Ne soyons pas dupes ! L’homme n’a jamais cessé de vouloir imprimer sa marque sur son époque. L’idée de Jean-Marc Ayrault s’inscrit donc logiquement dans une perspective de commémoration des victimes. Seulement, sa méthode invite au respect des interprétations précédentes de l’histoire. Plutôt que de faire table rase, il préfère jouer sur la mise en œuvre des éléments du passé au service d’une lecture contemporaine. On peut imaginer que dans plusieurs décennies, d’autres interprétations viendront se surimposer sur les précédentes, mais elles pourront peut-être s’approcher au plus près de la Vérité historique, car elles auront toujours le bénéfice des premières traces du passé qui n’aura pas été détruit.

 

Sur la route de Dijon

J’en arrive donc à l’affiche croisée dimanche 20 septembre à Dijon.
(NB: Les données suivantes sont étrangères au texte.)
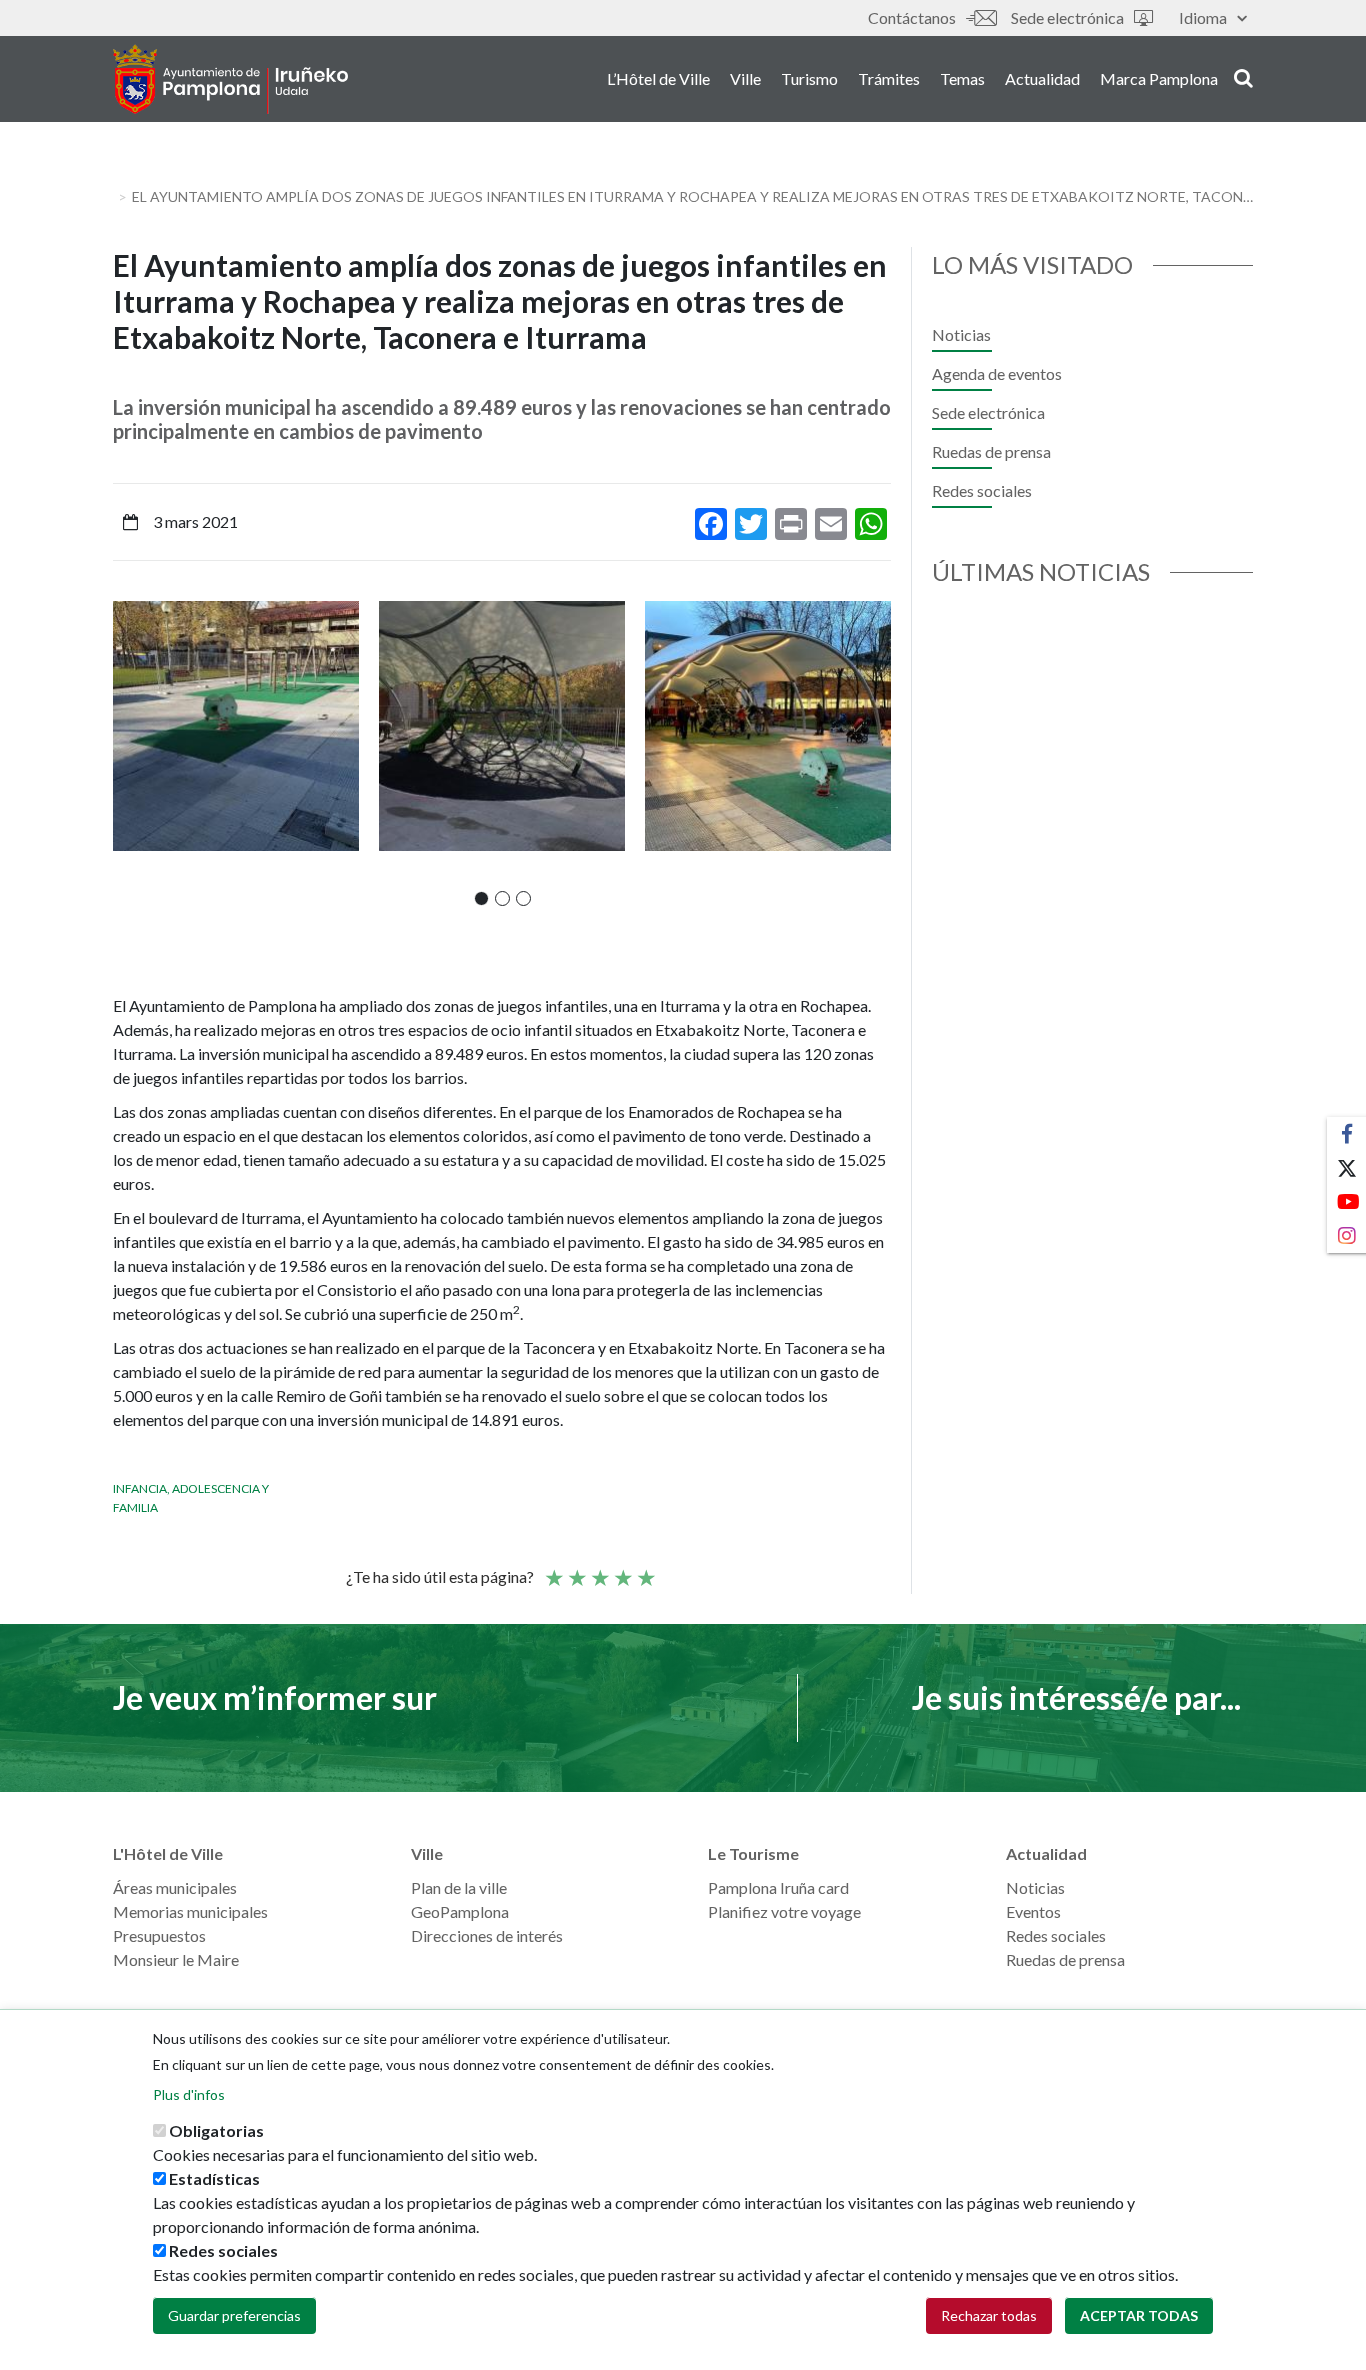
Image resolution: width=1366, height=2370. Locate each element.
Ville (745, 78)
Elle recouvre entièrement le panneau du « Boulevard Thiers » pour le remplacer par un « Boulevard Duval », présenté comme une victime du précédent :

 

  


Pour rappel, après une longue carrière politique qui lui fait traverser la Monarchie de Juillet, la Deuxième République et le Second Empire, Adolphe Thiers devient le premier Président de la Troisième République en 1871. Il est le responsable du gouvernement lors de la Commune de Paris et il donne l’ordre à l’armée d’exécuter plus de 25 000 communards durant le soulèvement. Cet épisode tragique de l’histoire de France est resté dans les mémoires comme la « Semaine Sanglante ».

Emile-Victor Duval est un illustre communard, élu au Conseil de la Commune dans le XIIIe  arrondissement. Le 3 avril 1871, il est nommé général de la Commune. Lors d’une offensive désastreuse en direction de Versailles où est réfugié Adolphe Thiers, il est arrêté et fusillé.

Si l’affiche n’est restée accrochée que quelques heures, son mystère reste entier. Elle n’est pas sans rappeler une pratique ancienne des anarchistes de Dijon qui s’étaient appliqués à renommer plusieurs rues de la ville durant quelques mois. Ainsi, quelques impasses avaient été rebaptisées « Capitalisme » et certains boulevards arboraient le nom des figures héroïques de l’anarchisme.

Pour l’heure, cette pratique est restée ponctuelle. Elle a le mérite de faire sourire et d’être pacifique. Ne serait-elle pourtant pas révélatrice de la naissance d’un nouveau prisme mémoriel ? Après les livres, les monuments et les commémorations, les murs de nos rues ne vont-ils pas bientôt être envahis par des idéologies concurrentes ? Les pouvoirs publics et les scientifiques ne devraient-ils d’ailleurs pas profiter de cette occasion pour investir ces nouveaux espaces d’histoire avant qu’ils ne soient appropriés par de nouvelles revendications mémorielles ?

A suivre…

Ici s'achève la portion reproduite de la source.